■ Selected passage ■
------------------------------------------------------------------------

What about the £8 billion wasted on useless PPE, the £37 billion splurged on a hopeless test and trace system, and the £11 billion written off thanks to Covid fraud? What about the billions more being dumped into the NHS bureaucratic blackhole, despite the fact waiting lists get longer by the day?
What about the fact that many of the lockdown measures imposed two years ago today were never necessary – but effectively bankrupt the country anyway?
In fact, I found it disgraceful that Rishi talked about the two-year lockdown anniversary as if it was something to celebrate today.
Chancellor of the Exchequer Rishi Sunak delivering his Spring Statement in the House of Commons
House of Commons
The vast majority of lockdown measures were completely unnecessary – and the shutdown of our economy and lives is exactly why we’ve ended up in this quagmire.
Our tax burden remains at a 70-year high.
And these are the tax increases introduced during Sunak’s regime…
IN BUDGET 2020…
- Corporation tax increase
- Reduction in entrepreneurs’ relief for Capital Gains Tax
IN SPENDING ROUND 2020…
- Council tax measures
IN BUDGET 2021
- Corporation tax increase
- Income tax personal allowance freeze
- Inheritance tax threshold freeze
- Capital Gains Tax annual exempt allowance freeze
- VAT registration threshold for business freeze
- Health and social care levy
- Dividend tax
- Freeze in starting rate band for savings tax
- Freeze in adult ISA subscription limit
- Income tax basis period reform
- Council tax measures
IN JANUARY 2022
- Freeze in student loan repayment threshold
So while some of the rhetoric today was promising, I won’t be joining the Dishy Rishi fan club party, I’m afraid.

------------------------------------------------------------------------

■ Information shown ■
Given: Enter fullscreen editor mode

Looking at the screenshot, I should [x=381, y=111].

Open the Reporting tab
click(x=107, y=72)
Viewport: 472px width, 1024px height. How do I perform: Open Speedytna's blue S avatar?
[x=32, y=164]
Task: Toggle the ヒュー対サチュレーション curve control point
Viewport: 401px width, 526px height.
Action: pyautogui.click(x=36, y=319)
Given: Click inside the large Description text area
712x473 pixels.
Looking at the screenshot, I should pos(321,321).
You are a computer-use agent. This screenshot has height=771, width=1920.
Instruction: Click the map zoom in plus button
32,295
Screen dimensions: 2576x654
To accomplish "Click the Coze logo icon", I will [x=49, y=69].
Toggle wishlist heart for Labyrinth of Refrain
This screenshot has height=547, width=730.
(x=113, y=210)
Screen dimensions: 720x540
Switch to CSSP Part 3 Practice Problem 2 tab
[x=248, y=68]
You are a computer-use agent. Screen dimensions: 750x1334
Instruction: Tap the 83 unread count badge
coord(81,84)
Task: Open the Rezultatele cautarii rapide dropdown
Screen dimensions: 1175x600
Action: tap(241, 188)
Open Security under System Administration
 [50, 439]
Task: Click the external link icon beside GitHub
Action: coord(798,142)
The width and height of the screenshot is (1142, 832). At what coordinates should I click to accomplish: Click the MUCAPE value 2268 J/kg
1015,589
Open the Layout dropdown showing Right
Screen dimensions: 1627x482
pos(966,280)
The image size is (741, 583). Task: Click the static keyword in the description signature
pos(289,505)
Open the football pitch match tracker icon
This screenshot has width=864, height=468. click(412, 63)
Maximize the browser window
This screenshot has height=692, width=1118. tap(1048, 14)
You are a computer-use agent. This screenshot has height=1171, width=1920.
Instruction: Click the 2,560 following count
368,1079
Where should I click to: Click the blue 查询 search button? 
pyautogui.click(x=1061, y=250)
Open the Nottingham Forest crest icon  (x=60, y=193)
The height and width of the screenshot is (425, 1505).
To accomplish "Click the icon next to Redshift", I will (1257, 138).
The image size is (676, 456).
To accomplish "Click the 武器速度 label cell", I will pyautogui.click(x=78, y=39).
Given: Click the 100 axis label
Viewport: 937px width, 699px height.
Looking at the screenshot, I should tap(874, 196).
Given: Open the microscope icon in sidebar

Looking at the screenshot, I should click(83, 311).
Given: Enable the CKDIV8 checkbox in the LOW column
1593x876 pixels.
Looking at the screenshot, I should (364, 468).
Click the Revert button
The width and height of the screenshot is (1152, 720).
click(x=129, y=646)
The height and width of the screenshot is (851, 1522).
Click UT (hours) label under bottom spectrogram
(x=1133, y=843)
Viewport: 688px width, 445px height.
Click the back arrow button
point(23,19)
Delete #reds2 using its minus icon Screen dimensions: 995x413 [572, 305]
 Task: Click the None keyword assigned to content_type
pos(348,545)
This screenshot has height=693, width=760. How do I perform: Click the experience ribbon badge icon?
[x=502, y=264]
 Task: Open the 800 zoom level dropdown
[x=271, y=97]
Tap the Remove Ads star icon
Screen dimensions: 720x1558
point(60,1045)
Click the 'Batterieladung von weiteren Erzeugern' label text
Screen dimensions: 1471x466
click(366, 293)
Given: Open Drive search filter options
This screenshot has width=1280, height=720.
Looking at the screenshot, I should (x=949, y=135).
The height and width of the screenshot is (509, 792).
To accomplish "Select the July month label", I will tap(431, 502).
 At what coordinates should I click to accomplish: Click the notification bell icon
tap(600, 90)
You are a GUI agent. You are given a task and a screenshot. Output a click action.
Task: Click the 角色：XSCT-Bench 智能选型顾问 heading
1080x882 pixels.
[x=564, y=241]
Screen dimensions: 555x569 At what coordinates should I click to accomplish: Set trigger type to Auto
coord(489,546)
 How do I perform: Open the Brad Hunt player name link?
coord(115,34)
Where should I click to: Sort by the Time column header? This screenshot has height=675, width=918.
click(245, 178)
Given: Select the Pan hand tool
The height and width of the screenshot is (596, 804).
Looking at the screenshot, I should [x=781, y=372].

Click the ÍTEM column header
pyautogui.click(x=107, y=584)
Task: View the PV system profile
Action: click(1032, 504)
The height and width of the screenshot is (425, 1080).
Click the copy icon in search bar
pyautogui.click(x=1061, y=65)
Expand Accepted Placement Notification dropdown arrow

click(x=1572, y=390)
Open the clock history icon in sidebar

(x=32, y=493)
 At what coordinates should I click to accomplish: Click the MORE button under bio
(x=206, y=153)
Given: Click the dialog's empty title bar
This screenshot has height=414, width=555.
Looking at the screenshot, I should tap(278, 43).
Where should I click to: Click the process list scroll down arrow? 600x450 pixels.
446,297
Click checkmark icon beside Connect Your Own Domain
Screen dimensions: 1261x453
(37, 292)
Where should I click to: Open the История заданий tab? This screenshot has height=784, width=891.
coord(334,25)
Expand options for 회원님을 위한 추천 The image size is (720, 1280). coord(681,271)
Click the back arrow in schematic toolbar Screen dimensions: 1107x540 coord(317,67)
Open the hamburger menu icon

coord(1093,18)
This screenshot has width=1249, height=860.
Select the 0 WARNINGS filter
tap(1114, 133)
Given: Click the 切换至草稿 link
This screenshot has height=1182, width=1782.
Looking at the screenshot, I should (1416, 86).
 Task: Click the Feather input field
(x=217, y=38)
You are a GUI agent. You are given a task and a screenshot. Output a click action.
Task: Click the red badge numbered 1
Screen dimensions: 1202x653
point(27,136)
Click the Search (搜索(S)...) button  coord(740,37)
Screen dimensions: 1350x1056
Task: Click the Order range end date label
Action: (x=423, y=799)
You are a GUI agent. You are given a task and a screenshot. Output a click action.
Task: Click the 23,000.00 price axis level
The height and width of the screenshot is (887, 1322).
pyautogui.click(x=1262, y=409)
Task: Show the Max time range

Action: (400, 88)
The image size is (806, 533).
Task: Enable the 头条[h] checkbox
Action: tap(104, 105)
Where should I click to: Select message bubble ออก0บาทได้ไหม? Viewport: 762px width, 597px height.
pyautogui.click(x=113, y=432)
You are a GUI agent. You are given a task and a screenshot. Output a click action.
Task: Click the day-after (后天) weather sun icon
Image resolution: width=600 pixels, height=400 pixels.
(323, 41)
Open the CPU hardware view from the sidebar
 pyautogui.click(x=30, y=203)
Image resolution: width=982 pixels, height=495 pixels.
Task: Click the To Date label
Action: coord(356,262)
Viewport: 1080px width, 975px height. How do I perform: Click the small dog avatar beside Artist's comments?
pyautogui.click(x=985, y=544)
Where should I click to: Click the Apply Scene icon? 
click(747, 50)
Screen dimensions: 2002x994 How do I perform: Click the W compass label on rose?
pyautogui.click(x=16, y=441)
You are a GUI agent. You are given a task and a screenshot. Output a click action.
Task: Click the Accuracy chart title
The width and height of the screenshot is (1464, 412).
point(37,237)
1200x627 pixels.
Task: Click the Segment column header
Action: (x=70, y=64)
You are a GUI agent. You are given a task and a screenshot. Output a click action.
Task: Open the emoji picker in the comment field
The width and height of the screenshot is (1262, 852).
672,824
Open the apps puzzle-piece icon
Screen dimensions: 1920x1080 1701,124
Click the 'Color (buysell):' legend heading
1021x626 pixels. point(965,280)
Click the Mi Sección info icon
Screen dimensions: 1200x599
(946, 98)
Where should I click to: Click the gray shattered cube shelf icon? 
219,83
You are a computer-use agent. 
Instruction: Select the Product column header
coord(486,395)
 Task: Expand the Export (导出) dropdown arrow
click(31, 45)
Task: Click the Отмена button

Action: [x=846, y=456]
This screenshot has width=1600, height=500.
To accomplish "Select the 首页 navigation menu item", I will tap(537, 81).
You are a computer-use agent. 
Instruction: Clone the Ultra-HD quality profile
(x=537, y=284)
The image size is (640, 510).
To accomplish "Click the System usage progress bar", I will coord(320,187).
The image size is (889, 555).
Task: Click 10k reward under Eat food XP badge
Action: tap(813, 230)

------------------------------------------------------------------------

■ What this exercise asks ■
a) In the opinion piece on Rishi Sunak's tax increases, list the headings under which the tax increases are grouped.
b) Write the next few sentences of the opinion piece on Rishi Sunak's tax increases, picking up after its last line.
The records aren't needed for any of this.

■ Task answers ■
a)
- In Budget 2020
- In Spending Round 2020
- In Budget 2021
- In January 2022

b)
The bloke’s PR is excellent.
His presentation is clever – it’s as if Philip Schofield was delivering the budget.
BUT the financial delivery does not match the oratory.
We should never have locked down in the way we did for so long.
The war hasn’t helped matters, but it’s that total shutdown of our economy that has taken us to this financial hellscape today.
Oh, and by the way, that’s why Labour’s pathetic opposition today must be ignored. That party was calling for harder lockdowns and more irresponsible government spending throughout the past two years of Covid.
Perhaps the only saving grace for Rishi is that a Labour government led by Keir Starmer would have done even more damage.